▶ PROBLEM REQUIREMENTS: All records below should be repeated exactly, with the pictures left out.

▶ DATA EXCERPTS:
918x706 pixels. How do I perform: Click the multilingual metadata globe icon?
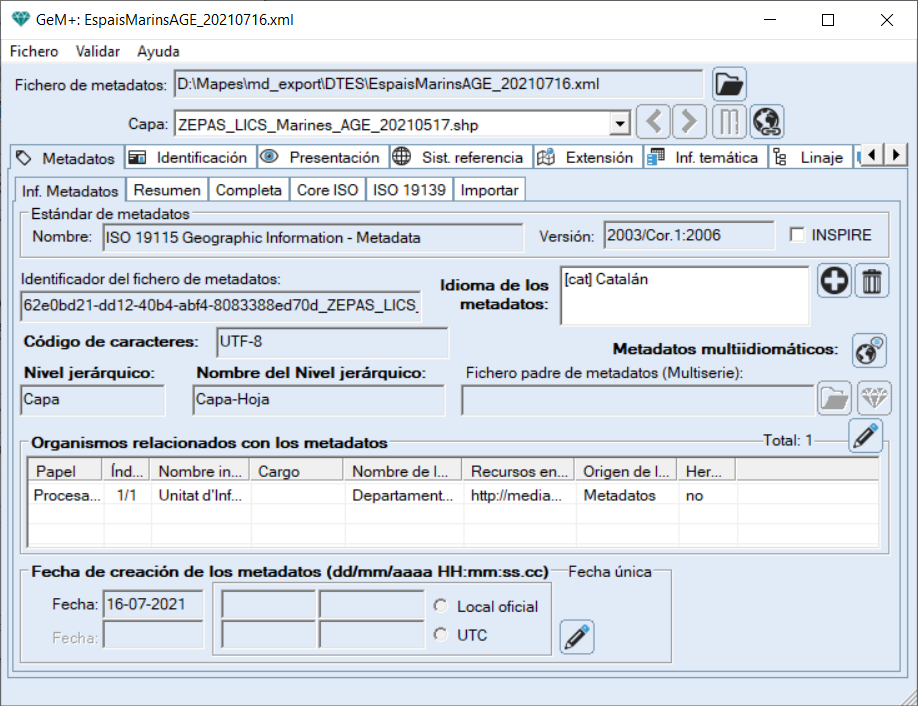point(870,350)
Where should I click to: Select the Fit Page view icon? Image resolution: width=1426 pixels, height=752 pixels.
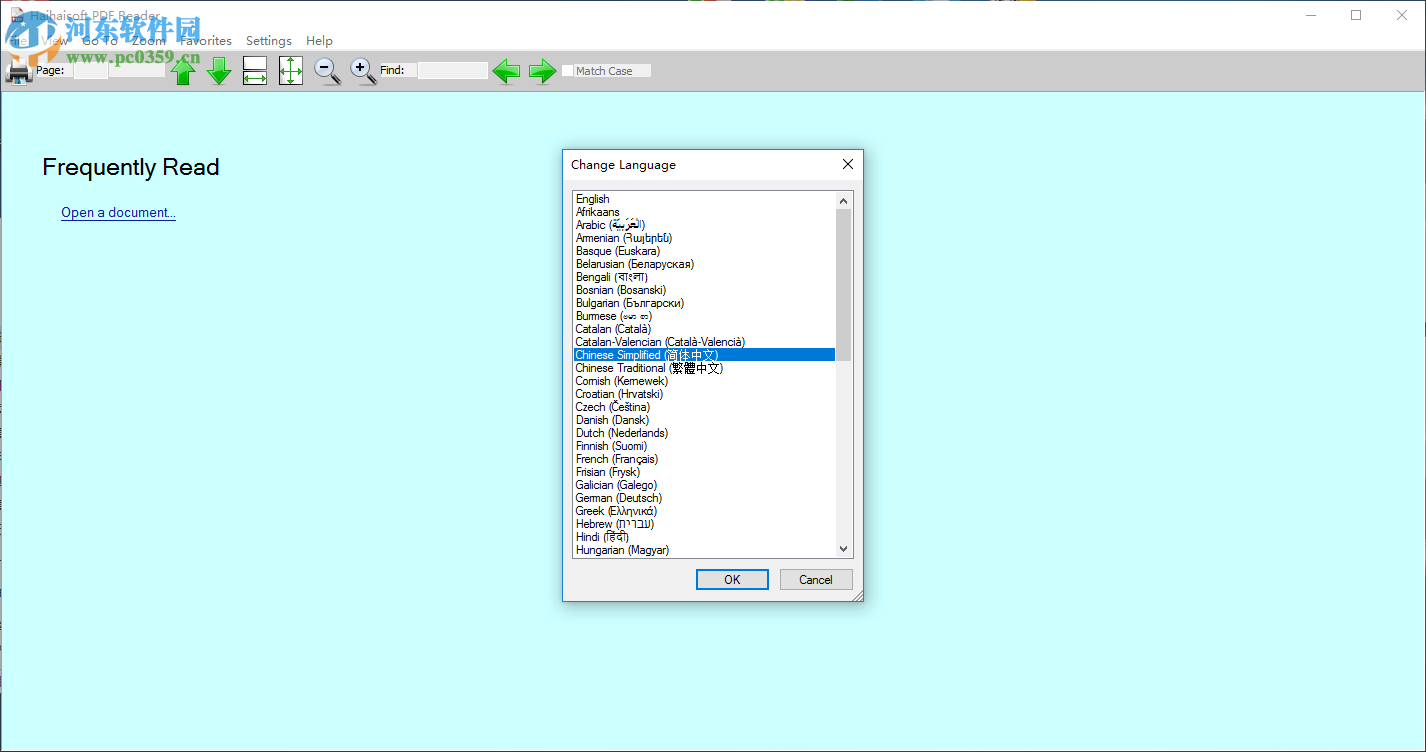(290, 70)
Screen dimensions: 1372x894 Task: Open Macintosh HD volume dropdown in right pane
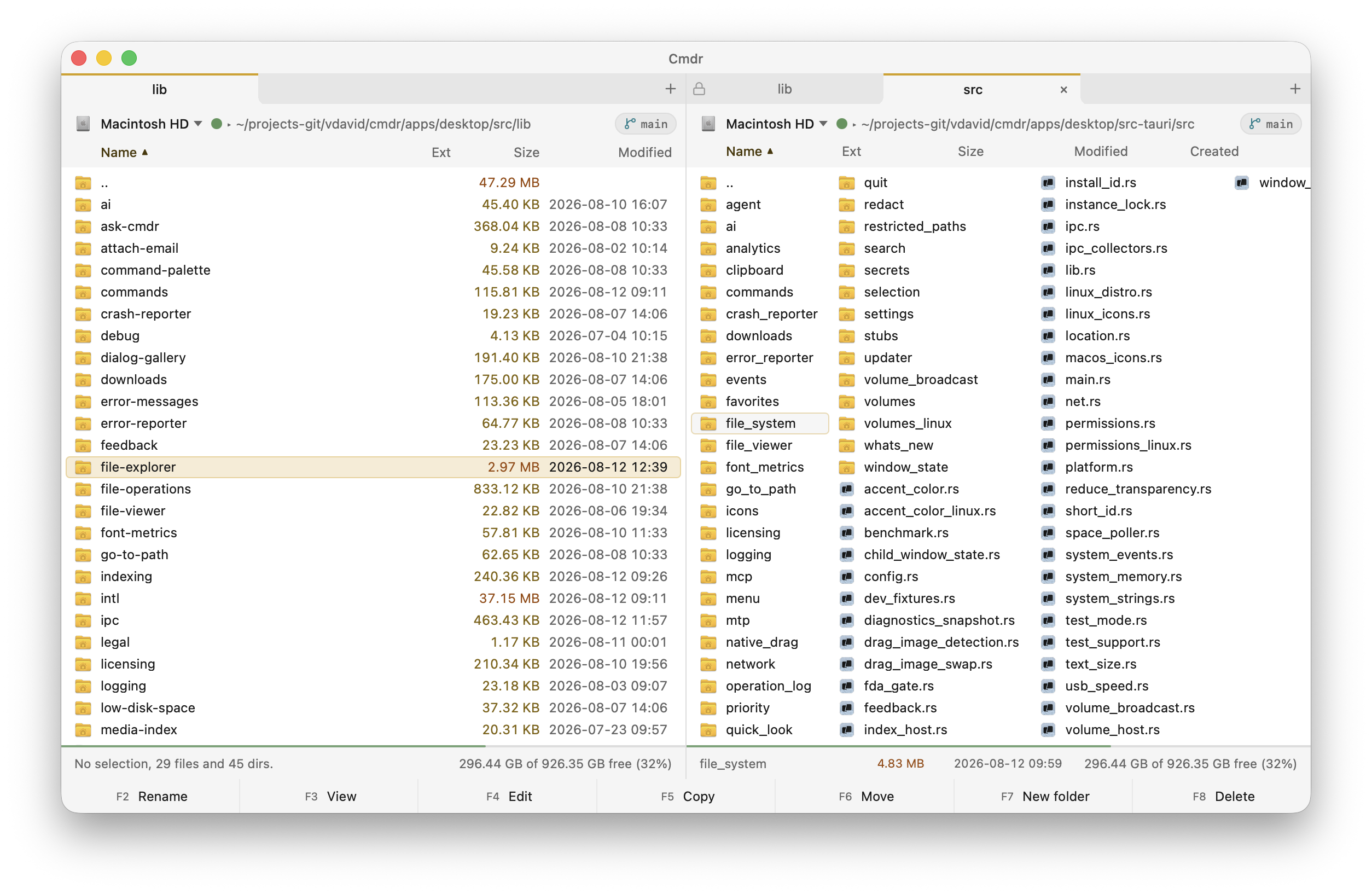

▶ ANSWER FOR THE TASK:
918x706 pixels. How do I perform: Click the multilingual metadata globe icon?
point(870,350)
Where should I click to: Select the Fit Page view icon? Image resolution: width=1426 pixels, height=752 pixels.
(290, 70)
Screen dimensions: 1372x894 Task: Open Macintosh HD volume dropdown in right pane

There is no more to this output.